A few years ago I gave a coworker’s wife a ride to her hotel and we got to talking about the differences between her native Czechoslovakia — she left back when it was still Czechoslovakia — and Canada. About how life was more difficult there. She wasn’t talking about the grander scope of opportunity or political strife, but the minutia of daily life: groceries, transportation, working utilities.
It reminded me of living in Mexico City where my own language and cultural differences compounded the issues of bureaucracy, corruption, crime and urban sprawl.
And the boy in my junior high from Korea — I’m embarrassed to admit even then I probably didn’t know whether it was North or South, and now I doubt my memory that it was even a Korea — who had trouble fitting in and making friends with the “marshmallows,” as he called us. Growing up in Canada made us soft (and, for some of us, white. Pasty white).
It’s Psych 101, Maslow’s hierarchy of needs in action: when your attention is on basic survival, you have less time to think about whether your favourite show is being cancelled … or whether your life has meaning.
I’ve been doing a lot of writing lately but that doesn’t translate to writing here. I don’t want this to turn into the My Poor Dead Brother blog but any significant thoughts in my head revolve around him for now, from the trivial fact I’m rewatching Star Trek: The Next Generation on Netflix (guess who I watched the original with, and swapped thoughts on the reboot?) to the meaning of life thoughts swirling in my brain.
Grief has a tendency to bring us down to that basic survival instinct. Get out of bed, take a shower, eat something, go to work. In time it gets a little easier, and the rest of normal life is slowly layered back into the daily routine. There are good days and bad, and I’m still more negative than usual, angry more than usual. But two things have proven more therapeutic than chocolate and wine: focusing on nature and survival.
I’ve been spending some weekends these past two months in a float house on Quadra Island and it’s the perfect remedy for my tendency to avoid thinking things I don’t want to think about. The isolation, surrounded by little more than water and forest, means all I have is my thoughts — and an iPad to write them down (and watch Netflix on).
When I was in Edmonton with Steve this summer, knowing these were our last weeks together and dealing with issues bigger than my brain could process, when there was nothing anyone could do or say to help, nothing I could do or say, a friend helped with these words: “Go for a long walk. Admire the water and trees. They’re big. And sometimes more meaningful than pain here…”.
I went for a lot of walks. It didn’t take away the pain but it did help me see outside it.
And now, when life is back to the new normal, and I’m staying on a house on the water on a remote-ish island, I still have no answers to anything. But standing in a rain forest watching the sun set beyond the distant mountains across the almost-ocean clarifies the swirling thoughts about life, legacy, and getting eaten by cats; and writing them down captures them for examination – whether that’s “pfft what a load of nonsense Diane” or “yeah, that makes sense.”

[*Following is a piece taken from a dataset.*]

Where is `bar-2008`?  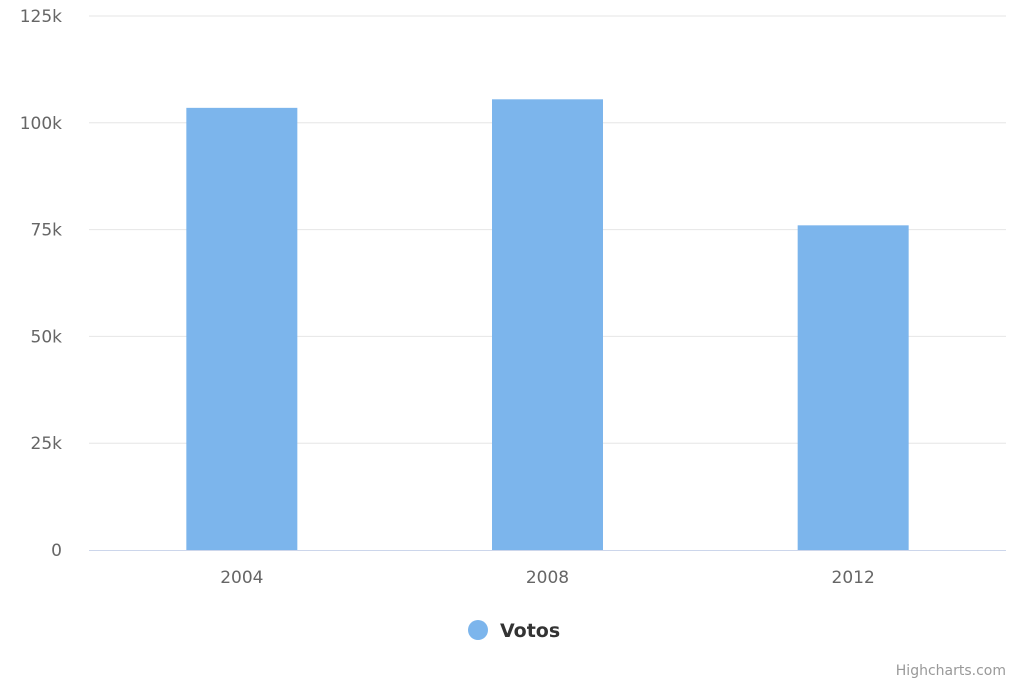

Even more helpful is having most things reduced to basic survival. Cold? Light a fire. Out of firewood? Chop some more (from the pile — I’m not at the chopping trees stage yet). Want tea? Refill the propane tanks. Have to use the toilet? Hold your nose and research what you’ve done wrong with the compost toilet. Oh, and watch your step as you come and go or you’ll step off the dock and no amount of fire-building will take away that chill for days.
The lesson I’ve taken away from the last couple of months is that sometimes survival is all we need to expect of ourselves. The rest is out there waiting when we’re ready. And the best therapy can be to feel small amid the trees and mountains and stars, a part of something bigger than ourselves whether we agonize over what it all means or not.
Though the psychic benefit of warmth and a flush toilet shouldn’t be underestimated either.